I was just telling somebody yesterday that when there’s peace, then they tell people, “Oh, we don’t need you. We have all these regulations; we don’t need your help.” But when 9/11 came, and what did they do? They asked for the public’s help because the military, the police, and everybody realized that they couldn’t watch everything. If anything looks suspicious, just call this number and let us know. So you’re really saying that when it really comes time for a major crisis, everybody has to participate. If you want to find out the cures for cancer and all this stuff here, you have to start from an early stage in elementary school exposing these kids to oncology, neurology, all these things, in the classroom. Make little toys, little games, so everybody can participate. You talk about trial and error.
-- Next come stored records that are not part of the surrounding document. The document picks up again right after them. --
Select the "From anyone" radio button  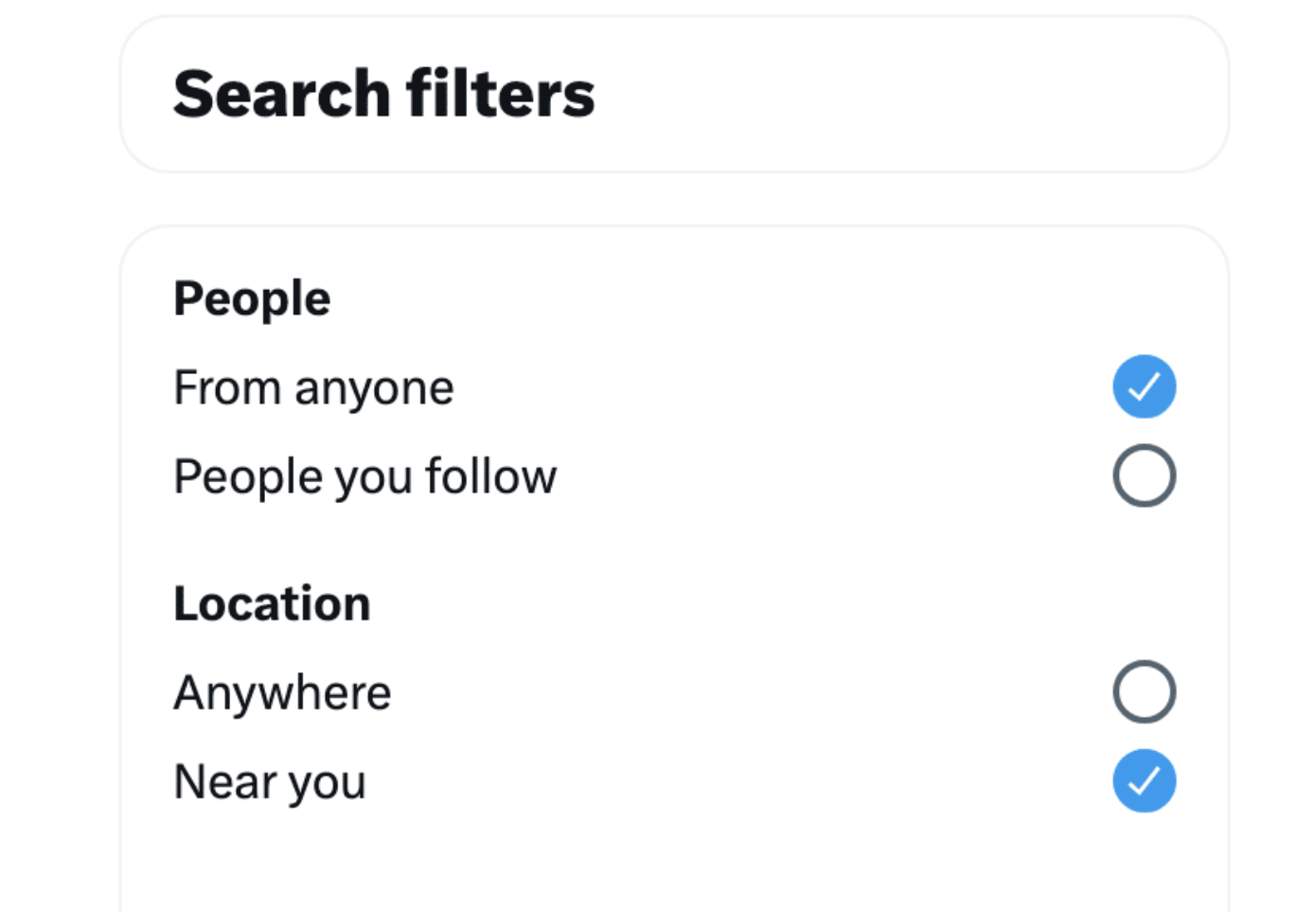click(x=1144, y=386)
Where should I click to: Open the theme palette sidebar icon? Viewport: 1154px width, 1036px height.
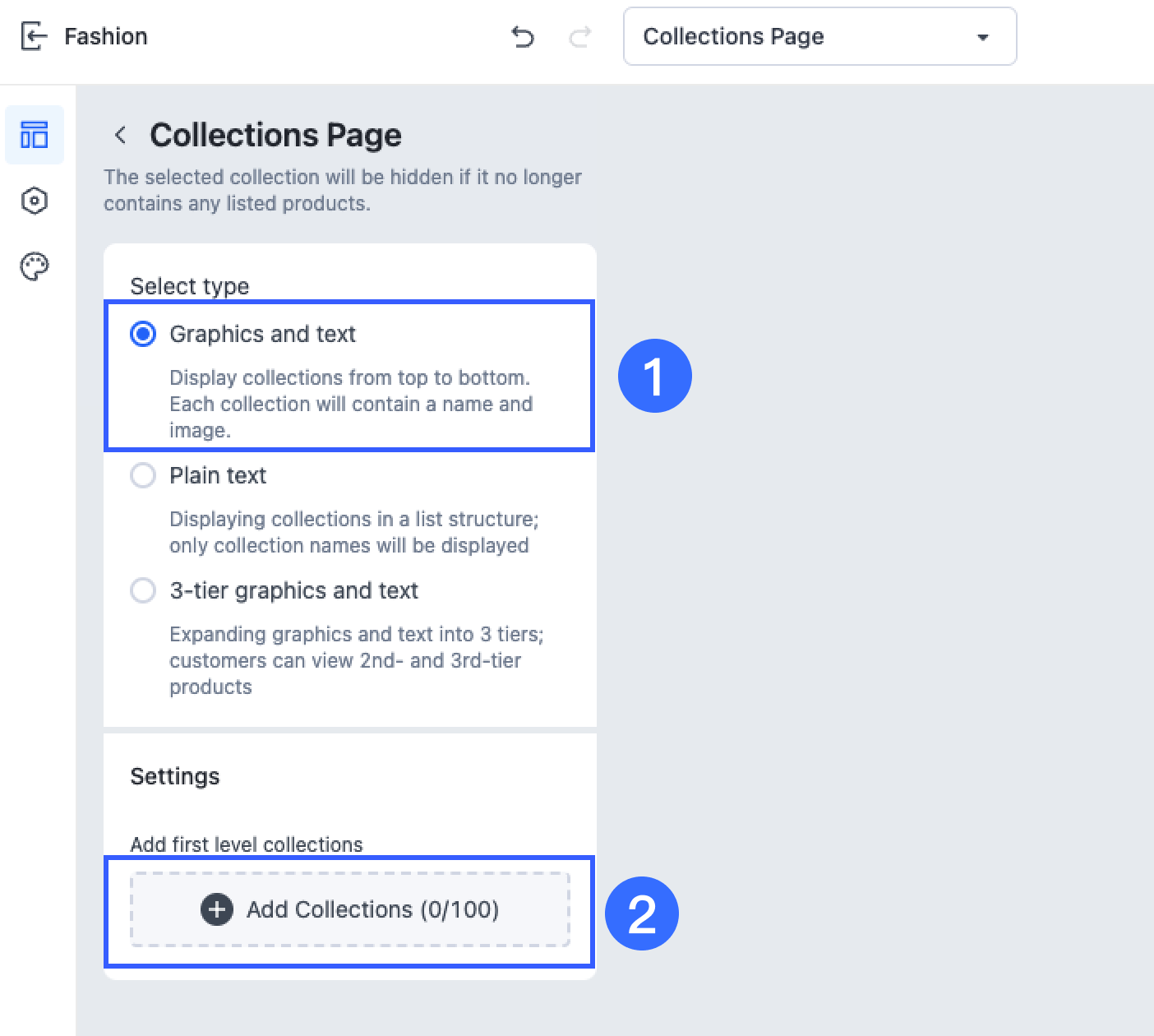click(x=35, y=266)
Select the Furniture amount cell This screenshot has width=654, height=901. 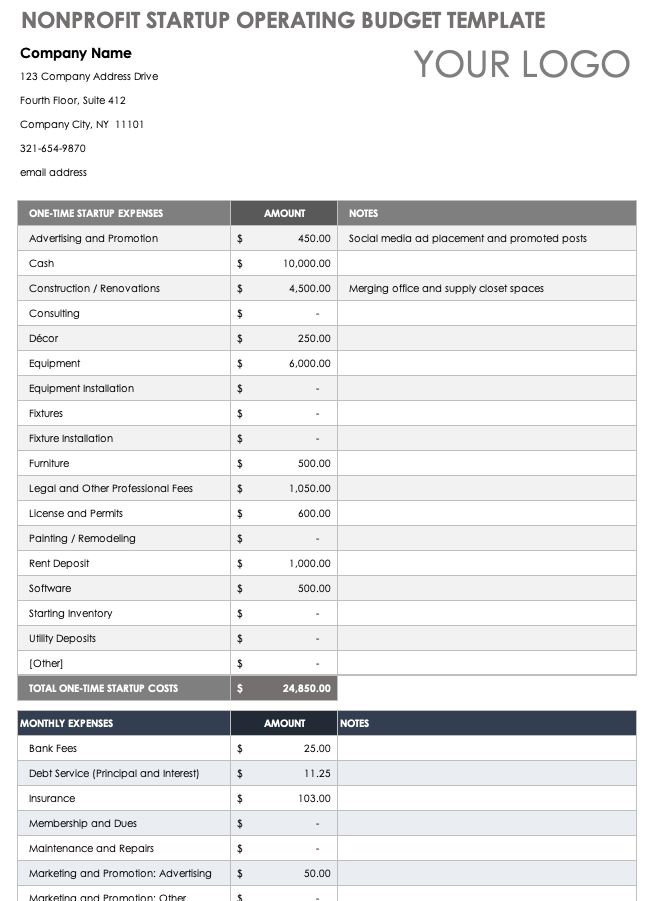pos(284,463)
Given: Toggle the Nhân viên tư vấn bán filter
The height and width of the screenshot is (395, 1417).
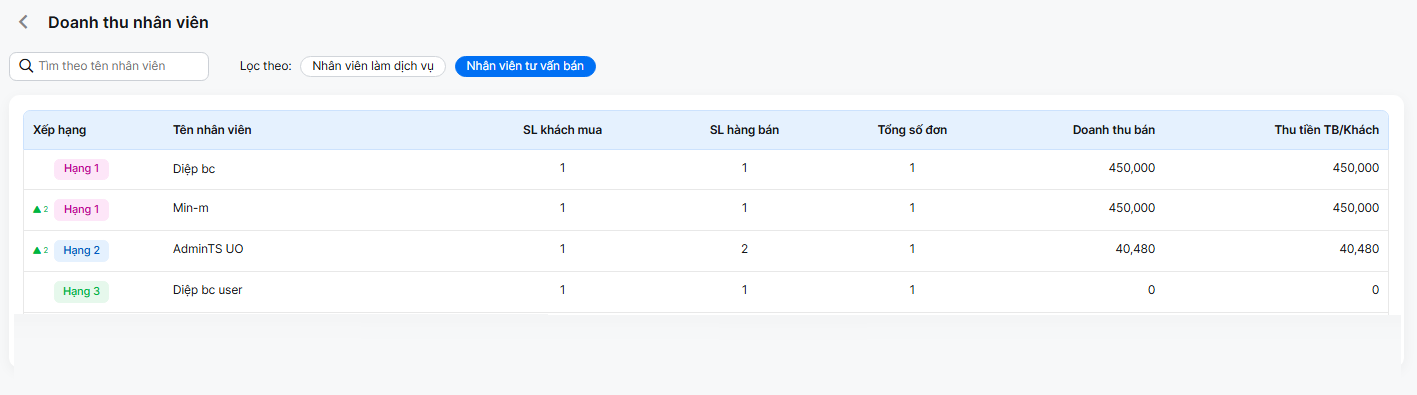Looking at the screenshot, I should (525, 66).
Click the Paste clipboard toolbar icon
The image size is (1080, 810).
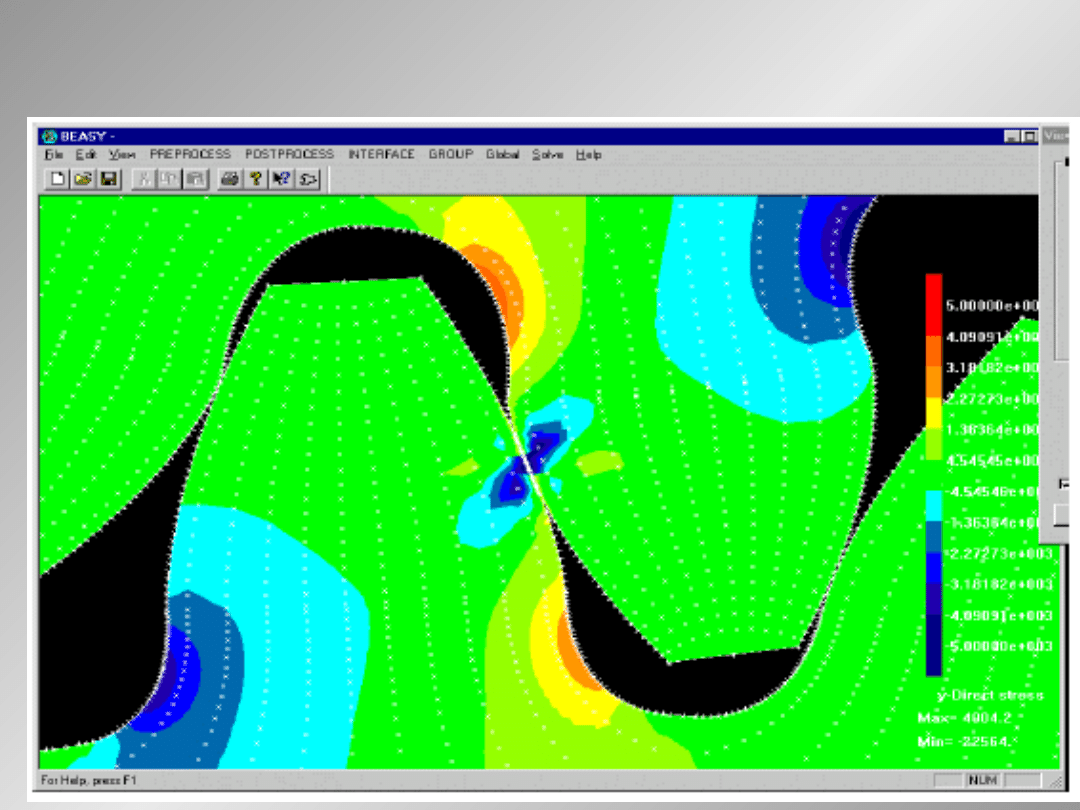pos(195,179)
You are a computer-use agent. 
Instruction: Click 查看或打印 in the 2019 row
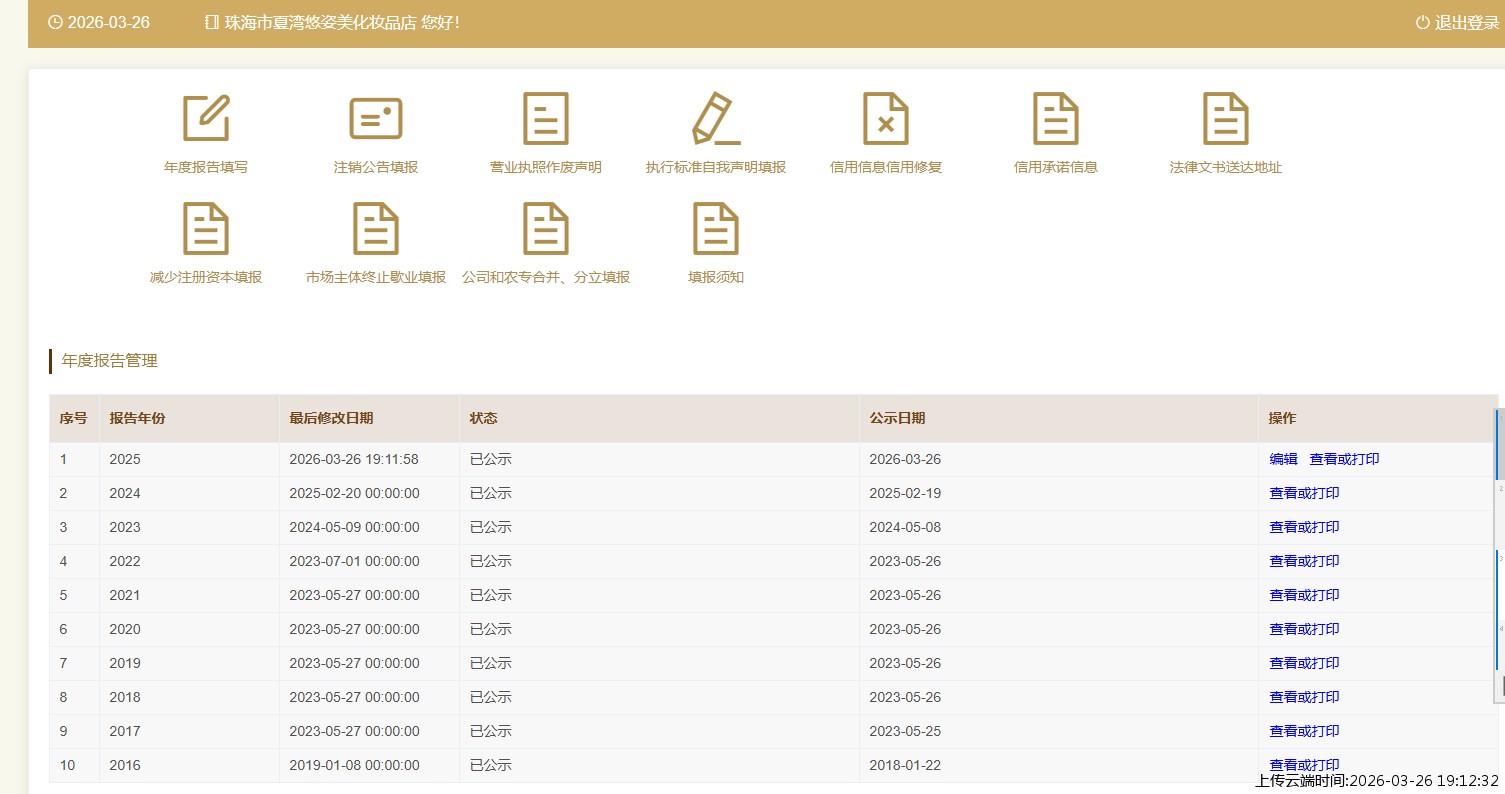[1304, 664]
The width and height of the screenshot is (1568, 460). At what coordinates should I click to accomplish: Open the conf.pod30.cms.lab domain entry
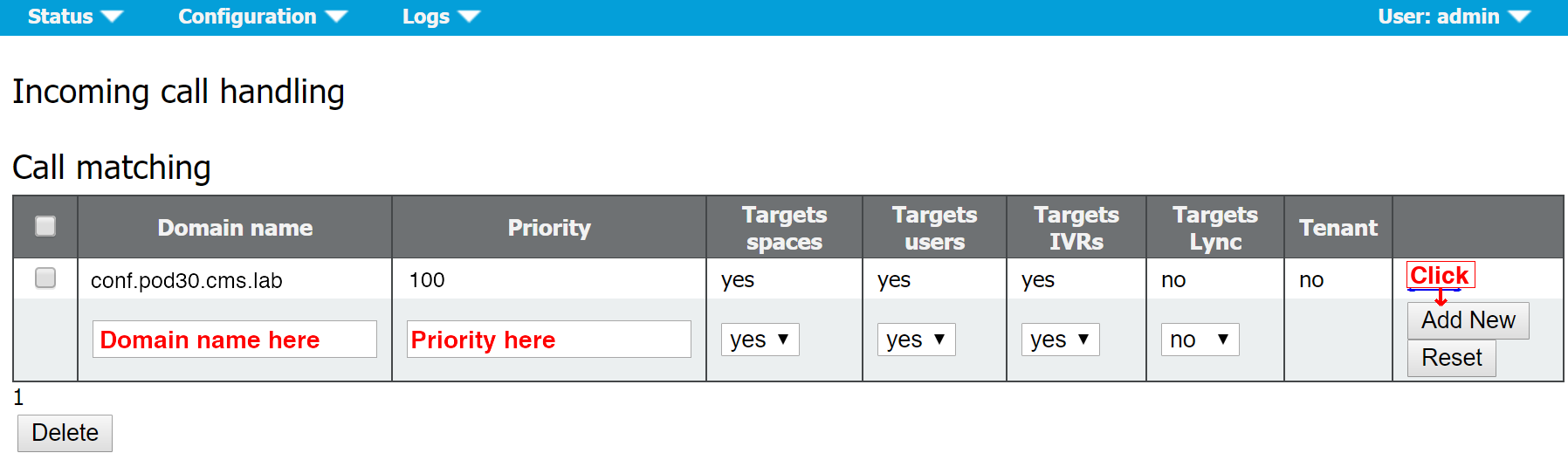point(187,280)
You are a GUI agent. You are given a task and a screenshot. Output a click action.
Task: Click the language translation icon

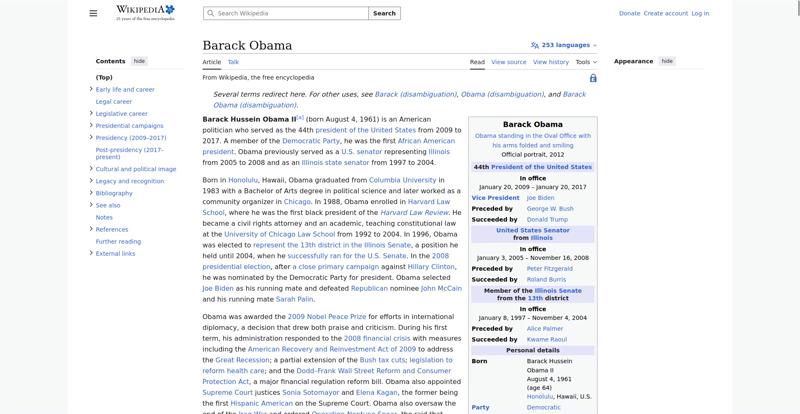click(x=535, y=45)
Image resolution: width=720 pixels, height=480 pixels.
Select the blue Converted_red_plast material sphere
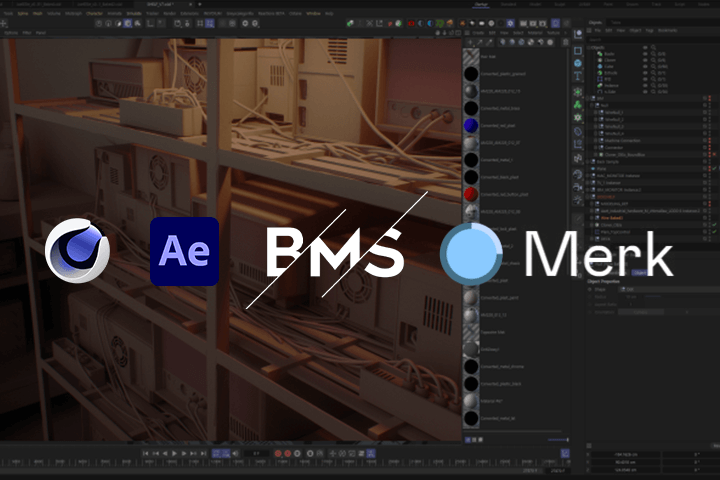471,125
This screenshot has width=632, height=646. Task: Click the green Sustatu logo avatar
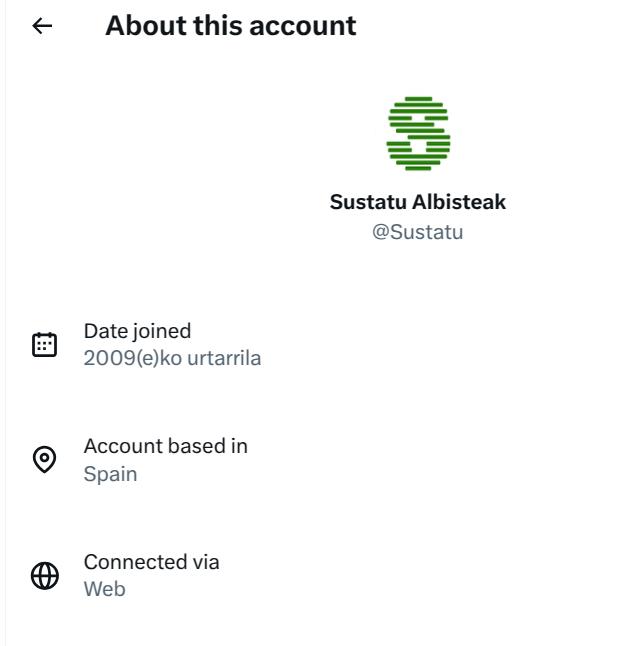418,134
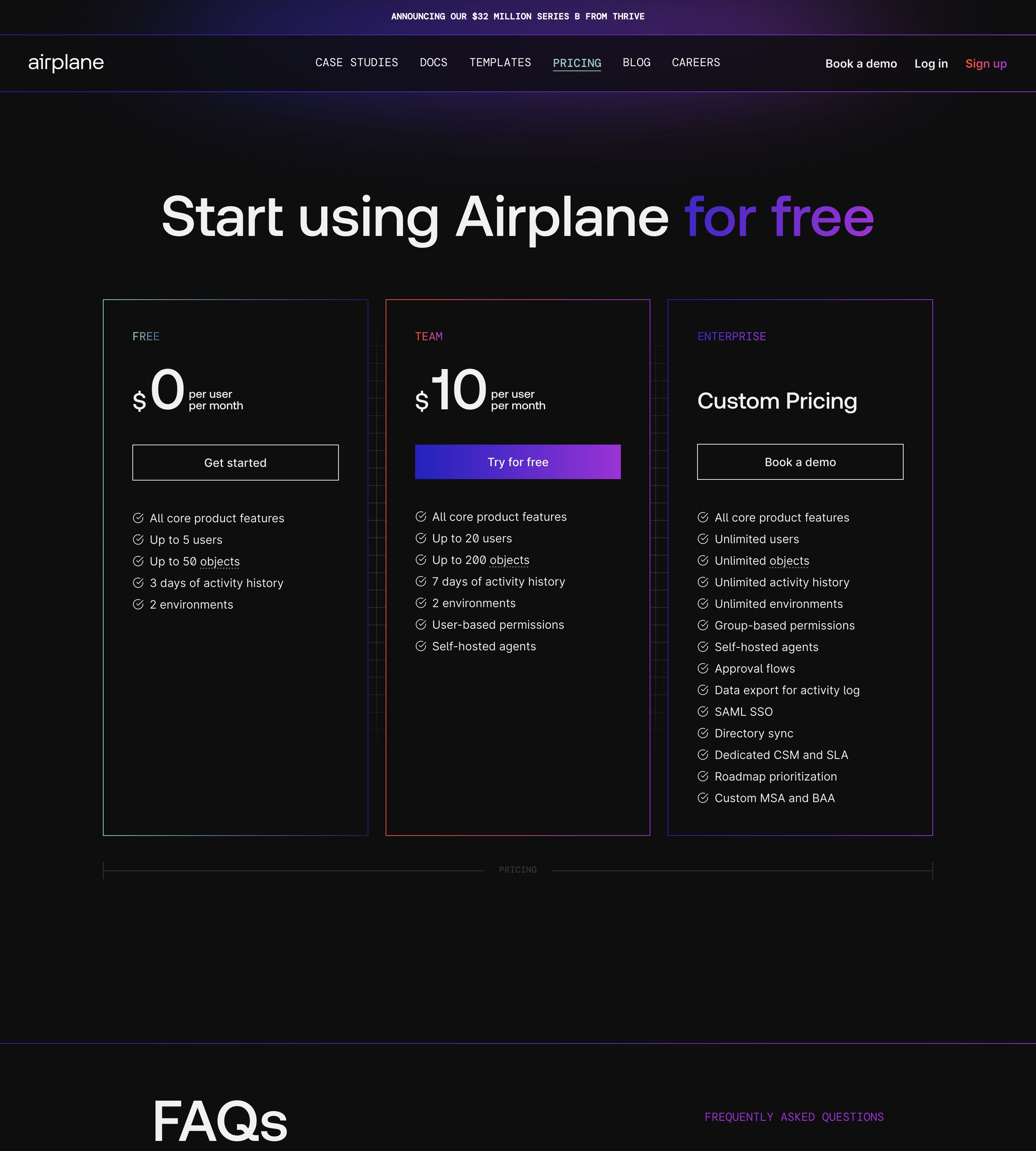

Somebody out of that is going to come up, it could be a five-year old kid, and say, “Well, what if you did this and did that?” Somebody will say, “Wow, we never thought of that.” That’s why I’m saying: we have to bring out the innovative and creative potential of what we as humans have, and you’re not going to do it by constantly putting a harness on somebody and saying you’re not allowed to express yourself or do what you do.